ImageNet started off as a computer vision system recognition project, but has since evolved to become the world's largest database for image recognition. It contains tens of millions of sample images and provides sample data for numerous image recognition AI algorithms. Since its inception in 2010, the ImageNet Large Scale Visual Recognition Challenge (ILSVRC) has become an authoritative academic competition for the AI industry and has made significant contributions to the advancement of AI technologies. For example, in a span of just seven years, winners of the ILSVRC have increased the image recognition rate from 71.8% to 97.3%, surpassing what humans can achieve.

Today, ImageNet is not only a competition for AI algorithms, but also tests the AI computing power for a substantial number of AI vendors. Indeed, the time required to complete ImageNet training has now become the gold standard for AI computing power in the industry, with public institutions and private companies alike competing to set new records.

In September 2017, UC Berkeley completed ImageNet training within 24 minutes, setting a new world record. This was broken a mere three months later, when UC Berkeley’s Deep Neural Network (DNN) training completed the challenge within 11 minutes. Tencent was the next to break the record by completing the training in four minutes in August 2018.

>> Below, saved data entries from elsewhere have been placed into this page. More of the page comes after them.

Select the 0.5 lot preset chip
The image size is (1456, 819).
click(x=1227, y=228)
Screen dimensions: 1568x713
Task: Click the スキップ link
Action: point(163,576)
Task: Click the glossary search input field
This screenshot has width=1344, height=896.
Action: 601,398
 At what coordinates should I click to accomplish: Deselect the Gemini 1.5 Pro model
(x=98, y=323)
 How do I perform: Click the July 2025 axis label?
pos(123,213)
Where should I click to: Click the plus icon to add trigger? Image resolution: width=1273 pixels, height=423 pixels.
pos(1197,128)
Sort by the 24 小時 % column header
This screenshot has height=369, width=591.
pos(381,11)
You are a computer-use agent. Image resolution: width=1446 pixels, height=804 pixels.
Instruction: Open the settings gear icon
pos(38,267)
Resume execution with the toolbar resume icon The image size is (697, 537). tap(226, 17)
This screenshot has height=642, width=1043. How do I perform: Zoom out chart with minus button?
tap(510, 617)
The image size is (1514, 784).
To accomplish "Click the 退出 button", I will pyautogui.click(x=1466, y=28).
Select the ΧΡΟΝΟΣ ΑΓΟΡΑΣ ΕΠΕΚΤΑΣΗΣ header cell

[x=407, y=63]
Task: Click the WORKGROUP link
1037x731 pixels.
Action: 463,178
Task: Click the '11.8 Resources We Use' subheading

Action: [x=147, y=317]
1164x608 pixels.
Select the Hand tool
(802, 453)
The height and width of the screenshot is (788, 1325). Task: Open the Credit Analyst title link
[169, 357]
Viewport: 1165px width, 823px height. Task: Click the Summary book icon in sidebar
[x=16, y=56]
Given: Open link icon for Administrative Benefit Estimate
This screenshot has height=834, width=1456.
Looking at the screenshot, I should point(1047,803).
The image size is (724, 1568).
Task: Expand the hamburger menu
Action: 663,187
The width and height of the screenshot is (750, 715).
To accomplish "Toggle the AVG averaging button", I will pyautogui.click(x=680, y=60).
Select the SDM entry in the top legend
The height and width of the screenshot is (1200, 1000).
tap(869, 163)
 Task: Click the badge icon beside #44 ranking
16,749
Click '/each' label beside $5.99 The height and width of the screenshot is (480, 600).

Every minute slashed and every record broken is exciting news for the AI industry. Requiring approximately ten billion floating-point computations, an ImageNet training task is challenging even for the world's most powerful supercomputers. Remarkably, Huawei's Atlas 900 AI training cluster slashed the completion time to under one minute, winning it the honor of the Tech of the Future Award.

Why is improving the performance of AI training clusters so difficult?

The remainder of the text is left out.